Blue has retained legal counsel and has vowed to take his case all the way to the California Supreme Court, if necessary. He is also fighting the condemnations at the grassroots level, speaking out at city council meetings, raising awareness in the community and bringing as much attention to his cause as possible—pledging to do everything he possibly can to save his luggage store.
J.J. Abraham, vice president of Legacy Partners, one of the principal developers for the Hollywood and Vine project, said, “We’re not the big, bad developer coming in to squeeze out the little guy.”
In fact, that is exactly what is taking place and the Castle Coalition could not have phrased it better. As the result of the U.S. Supreme Court’s June 2005 decision in Kelo v. City of New London, the floodgates for eminent domain abuse have been thrown open. Nationwide, Cities such as Los Angeles are condemning successful businesses solely and entirely because somebody else may make more money with the land—and there’s the fundamental problem.
Robert Blue and the other merchants on Hollywood and Vine are on the frontlines of the battle against eminent domain for private commercial development. They face the unholy alliance of tax-hungry city officials and land-hungry developers who are taking their properties with public force, not private negotiation.

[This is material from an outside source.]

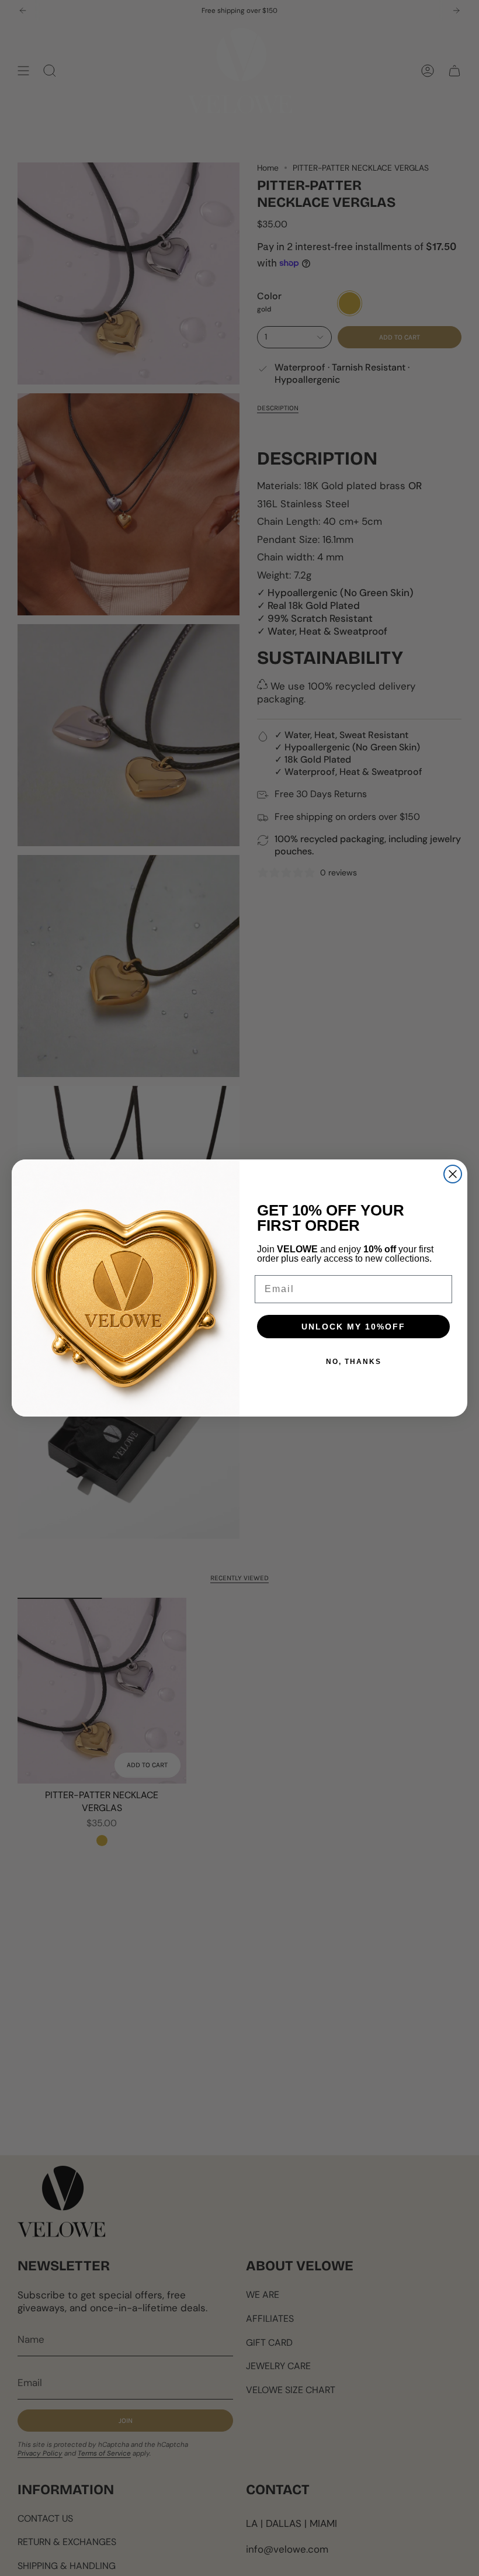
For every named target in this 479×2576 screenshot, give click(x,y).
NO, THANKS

William Jackson, chairman of the Los Angeles Redevelopment Agency Commission, said to the Los Angeles Times, “We have to make an extra effort not to destroy something as we attempt to create something.”

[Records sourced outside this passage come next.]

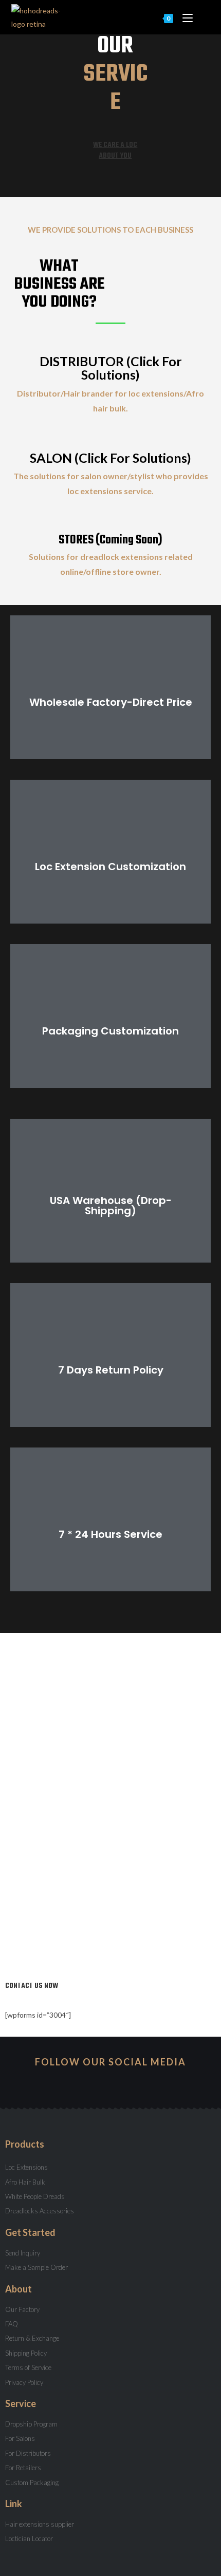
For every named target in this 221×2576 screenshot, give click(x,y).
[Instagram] (73, 2082)
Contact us (110, 1540)
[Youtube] (92, 2082)
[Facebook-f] (110, 2082)
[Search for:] (202, 17)
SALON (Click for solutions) (110, 457)
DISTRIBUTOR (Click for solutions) (111, 368)
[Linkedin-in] (147, 2082)
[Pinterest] (129, 2082)
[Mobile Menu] (185, 17)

If that’s really the goal, the Castle Coalition has the perfect solution: Don’t use eminent domain for private development.
UPDATE: September 28, 2006
Robert Blue refused to sit idly and let his property be taken by greedy politicians and land-hungry developers. He fought back by getting active in his community, using many of the tips advocated by the Castle Coalition.
Bob attended the Castle Coalition’s regional eminent domain conference in Newport Beach, Calif. The conference was one of a number organized by the Castle Coalition to provide attendees with an opportunity to learn the strategies available to property owners to stop eminent domain abuse from occurring in their own backyards.
Bob’s dedication, passion, and hard work have paid off. After many months of fighting, Bob will get to keep his precious Bernard Luggage Building. The developers will simply build around the historic building.
Bob’s persistence and victory prove that property owners throughout the nation can fight and win. His story also proves that developers can most certainly finish their projects without resorting to eminent domain. The Castle Coalition is confident that property owners facing eminent domain abuse can follow our tips and strategies, just as Bob did—and they can win, too.